Parlant d'une «mesure temporaire et incitative», M. Lacasse a calculé que les régions métropolitaines avaient, de toute façon, suffisamment de terrains disponibles pour l'habitation pour combler leurs besoins démographiques pendant 10 à 15 ans. Pourtant, au cours des deux dernières années, la zone agricole de la Communauté métropolitaine de Québec (CMQ) a été amputée de 1027 hectares, soit l'équivalent de presque 2000 terrains de football. À Montréal, 826 hectares de terres agricoles ont changé de vocation.
Délai à échéance
Le chef syndical a rappelé que le gouvernement du Québec avait déjà donné cinq ans aux régions métropolitaines afin qu'elles adoptent un schéma d'aménagement devant permettre le développement ordonné du territoire. C'était en... 2000. Et elles ne se sont pas exécutées. Il ne voit pas pourquoi les élus municipaux seraient soudainement motivés à rédiger un nouveau plan.
«Il ne faut pas être naïfs», a répété le président de l'UPA à plusieurs reprises, disant craindre une «course au dézonage» d'ici l'échéance de 2011 fixée par le gouvernement provincial.

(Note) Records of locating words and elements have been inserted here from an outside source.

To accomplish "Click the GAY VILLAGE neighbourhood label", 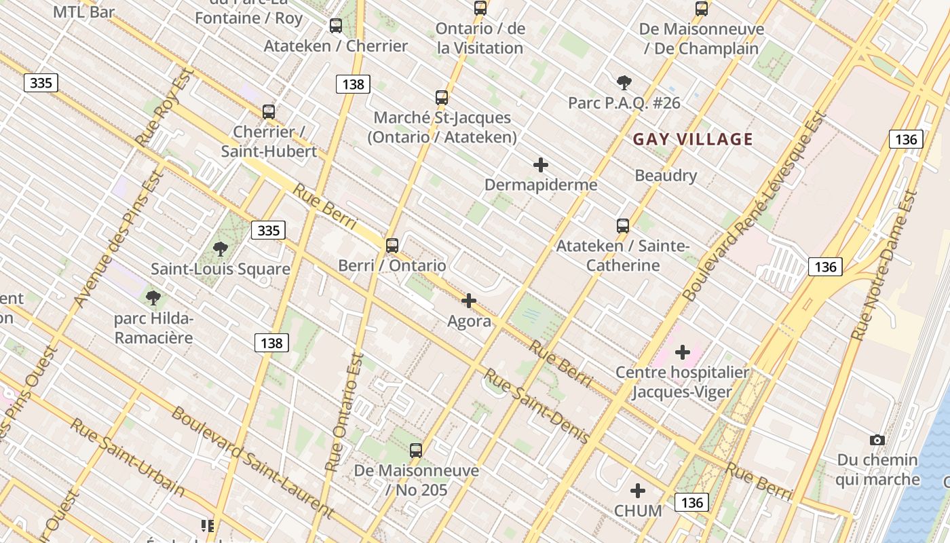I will tap(693, 140).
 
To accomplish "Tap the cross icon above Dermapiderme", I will tap(541, 165).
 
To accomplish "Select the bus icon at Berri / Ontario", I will tap(392, 246).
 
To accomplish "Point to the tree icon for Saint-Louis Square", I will tap(220, 249).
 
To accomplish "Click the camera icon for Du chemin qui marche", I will tap(877, 441).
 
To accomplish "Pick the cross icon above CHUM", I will tap(637, 491).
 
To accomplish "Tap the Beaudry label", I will tap(666, 176).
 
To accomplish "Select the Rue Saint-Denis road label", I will tap(536, 407).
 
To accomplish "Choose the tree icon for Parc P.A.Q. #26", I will tap(624, 83).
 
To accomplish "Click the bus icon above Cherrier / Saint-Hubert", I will tap(269, 112).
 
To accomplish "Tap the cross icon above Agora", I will tap(469, 301).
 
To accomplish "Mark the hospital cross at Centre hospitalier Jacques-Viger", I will tap(683, 352).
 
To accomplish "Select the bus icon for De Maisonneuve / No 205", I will tap(415, 450).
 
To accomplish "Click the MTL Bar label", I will tap(83, 12).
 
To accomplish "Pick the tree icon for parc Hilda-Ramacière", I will tap(153, 297).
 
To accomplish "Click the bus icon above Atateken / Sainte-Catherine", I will tap(622, 226).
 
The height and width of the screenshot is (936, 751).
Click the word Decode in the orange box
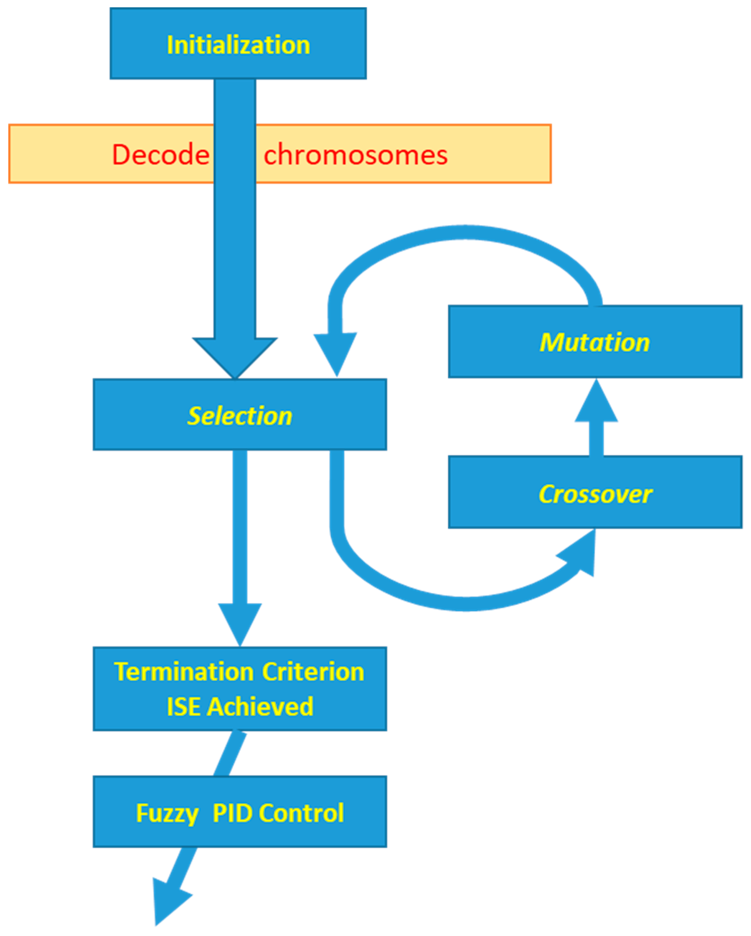pos(161,155)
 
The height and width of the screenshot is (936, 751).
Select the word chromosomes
pos(355,155)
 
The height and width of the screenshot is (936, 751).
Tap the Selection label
pos(240,416)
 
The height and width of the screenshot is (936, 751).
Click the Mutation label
pos(594,342)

Il a donné l'exemple de la MRC de la Côte-de-Beaupré, qui demande à la Commission sur la protection du territoire agricole du Québec (CPTAQ) de transformer 300 hectares de terres agricoles en zones habitables.
Le ministre des Affaires municipales, Laurent Lessard, s'est montré sceptique par rapport à la proposition de l'UPA, affirmant que l'imposition de dates butoirs aux communautés métropolitaines serait suffisante. «Il y aura des plans métropolitains», a-t-il insisté sur un ton ferme.
En entrevue téléphonique au Soleil, jeudi, le conseiller municipal de Québec, François Picard, a plutôt approuvé l'initiative des agriculteurs. Le bras droit du maire de Québec croit qu'il est «pertinent qu'on ait une vision de tout le territoire plutôt que d'y aller à la pièce» et estime qu'un moratoire sur le dézonage agricole mettrait de la pression sur les villes et les MRC voisines pour adopter un plan métropolitain d'aménagement.
«Quand il ne restera plus de terrains, la pression va être assez forte qu'on va être obligés de faire un bout de chemin ensemble», dit-il, plaidant pour une densification qui fait peur à plusieurs municipalités de la couronne.
Actuellement, la Ville de Québec demande le dézonage des anciens terrains de la ferme SMA à Beauport pour les transformer en parc industriel pour les entreprises de haute technologie. Saint-Augustin cherche aussi à agrandir son périmètre d'urbanisation.